Another Muddy Waters story: later in his life, his choice of whiskey and the volume he was drinking was killing him, so he switched to champagne. lmao, you know, because it’s apparently easier on you…

[quote]countingbeans wrote:

[quote]pat wrote:

[quote]countingbeans wrote:

You telling me this dude wouldn’t be fun as hell to get hammered and howl at the moon with?[/quote]

I think he should host an AA meeting…[/quote]

Hard drinking was really a trade mark of being a great blues player. It wasn’t until the white guys starting playing it when heroin and weed became more prevalent.

Another Muddy Waters story: later in his life, his choice of whiskey and the volume he was drinking was killing him, so he switched to champagne. lmao, you know, because it’s apparently easier on you… [/quote]

Took a jump through Mississippi, well, muddy water turned to [sparkling] wine.
ZZ Top left the sparkling out,

Tip one back tonight for the god of Texas Blues…

25 years ago today…

I like my pocket full of money 'n my whiskey, gin and wine

[quote]countingbeans wrote:
I like my pocket full of money 'n my whiskey, gin and wine

SRV is one of the GOAT. Love that fucker and I didn’t even know him.

Also.

Gibbons doesn’t get enough credit…

Warren Haynes
Derrick Trucks
Jimi
Angus Young

My favorite guitar players. Haynes would go on my lead singer Rushmore too.

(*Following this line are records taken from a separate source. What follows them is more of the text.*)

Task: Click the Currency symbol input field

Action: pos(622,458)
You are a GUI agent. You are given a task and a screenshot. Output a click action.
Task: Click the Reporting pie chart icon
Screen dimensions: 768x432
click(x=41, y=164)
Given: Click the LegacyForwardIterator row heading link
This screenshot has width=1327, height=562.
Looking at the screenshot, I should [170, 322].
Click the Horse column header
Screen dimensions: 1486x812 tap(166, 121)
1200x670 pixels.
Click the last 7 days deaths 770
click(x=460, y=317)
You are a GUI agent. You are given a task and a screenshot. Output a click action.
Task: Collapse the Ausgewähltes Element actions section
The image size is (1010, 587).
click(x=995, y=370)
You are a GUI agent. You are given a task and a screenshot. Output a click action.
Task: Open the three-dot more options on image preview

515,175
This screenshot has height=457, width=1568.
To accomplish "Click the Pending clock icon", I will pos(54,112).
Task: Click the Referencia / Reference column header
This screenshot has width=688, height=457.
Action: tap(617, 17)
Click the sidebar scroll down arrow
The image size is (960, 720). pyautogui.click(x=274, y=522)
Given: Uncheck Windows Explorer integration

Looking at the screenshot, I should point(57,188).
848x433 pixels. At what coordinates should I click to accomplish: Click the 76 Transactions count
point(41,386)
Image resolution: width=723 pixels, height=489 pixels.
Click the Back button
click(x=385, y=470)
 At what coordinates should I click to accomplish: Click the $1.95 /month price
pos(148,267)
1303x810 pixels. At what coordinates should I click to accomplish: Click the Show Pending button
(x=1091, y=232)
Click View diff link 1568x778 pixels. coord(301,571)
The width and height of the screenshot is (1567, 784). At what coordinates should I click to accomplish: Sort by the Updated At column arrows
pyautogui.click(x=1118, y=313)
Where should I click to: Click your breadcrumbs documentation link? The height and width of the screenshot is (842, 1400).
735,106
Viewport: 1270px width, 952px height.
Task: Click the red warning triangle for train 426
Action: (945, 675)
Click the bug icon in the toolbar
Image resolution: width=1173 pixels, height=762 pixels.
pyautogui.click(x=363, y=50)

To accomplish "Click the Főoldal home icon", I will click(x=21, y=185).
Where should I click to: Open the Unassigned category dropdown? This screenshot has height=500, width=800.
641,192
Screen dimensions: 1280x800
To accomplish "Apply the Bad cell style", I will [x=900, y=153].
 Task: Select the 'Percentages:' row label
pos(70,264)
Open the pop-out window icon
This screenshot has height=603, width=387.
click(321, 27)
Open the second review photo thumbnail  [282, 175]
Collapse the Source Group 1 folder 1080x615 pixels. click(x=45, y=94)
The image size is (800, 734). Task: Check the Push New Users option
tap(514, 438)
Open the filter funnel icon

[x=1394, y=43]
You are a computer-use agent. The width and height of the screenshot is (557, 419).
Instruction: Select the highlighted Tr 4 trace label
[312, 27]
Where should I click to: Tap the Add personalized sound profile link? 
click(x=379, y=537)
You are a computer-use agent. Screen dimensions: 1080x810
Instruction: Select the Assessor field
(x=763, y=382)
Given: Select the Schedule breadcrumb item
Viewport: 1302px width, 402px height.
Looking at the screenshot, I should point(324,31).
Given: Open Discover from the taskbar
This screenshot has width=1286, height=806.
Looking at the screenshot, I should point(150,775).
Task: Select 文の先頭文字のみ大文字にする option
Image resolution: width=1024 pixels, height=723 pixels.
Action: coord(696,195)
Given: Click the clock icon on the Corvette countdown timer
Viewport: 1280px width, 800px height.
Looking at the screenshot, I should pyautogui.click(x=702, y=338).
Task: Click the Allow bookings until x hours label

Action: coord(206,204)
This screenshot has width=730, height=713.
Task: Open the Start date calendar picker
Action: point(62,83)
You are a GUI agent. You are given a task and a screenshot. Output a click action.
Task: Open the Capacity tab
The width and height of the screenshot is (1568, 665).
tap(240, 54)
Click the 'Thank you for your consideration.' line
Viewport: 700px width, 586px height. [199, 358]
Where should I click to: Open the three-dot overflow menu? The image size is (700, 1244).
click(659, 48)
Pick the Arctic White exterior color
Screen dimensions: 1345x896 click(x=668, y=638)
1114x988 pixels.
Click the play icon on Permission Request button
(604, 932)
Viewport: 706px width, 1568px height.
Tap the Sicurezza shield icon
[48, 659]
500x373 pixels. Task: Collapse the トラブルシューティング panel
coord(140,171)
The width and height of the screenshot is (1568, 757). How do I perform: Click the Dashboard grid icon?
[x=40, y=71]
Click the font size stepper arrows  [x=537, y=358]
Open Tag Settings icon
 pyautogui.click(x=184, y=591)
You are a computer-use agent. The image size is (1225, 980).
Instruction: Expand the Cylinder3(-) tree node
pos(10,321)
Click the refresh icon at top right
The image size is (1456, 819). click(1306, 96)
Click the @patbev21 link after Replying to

A couple of jazz guitarists to memorialize, on that musical Rushmore monument:

Lenny Breau, definitely top 5 all-time, among jazz guitarists. Saw him in the 70’s, at George’s Spaghetti House in Toronto. His technique and musicality was mind-blowing.

Lenny said of his fingerpicking style: “I approach the guitar like a piano. I’ve reached a point where I transcend the instrument. A lot of the stuff I play on the 7-string guitar is supposed to be technically impossible, but I spent over twenty years figuring it out. I play the guitar like a piano, there’s always two things going on at once. I’m thinking melody, but I’m also thinking of a background. I play the accompaniment on the low strings.”

My neighbour, Ed Bickert, when he was a little younger. He’s retired now, but was certainly one of the Canadian jazz guitar greats.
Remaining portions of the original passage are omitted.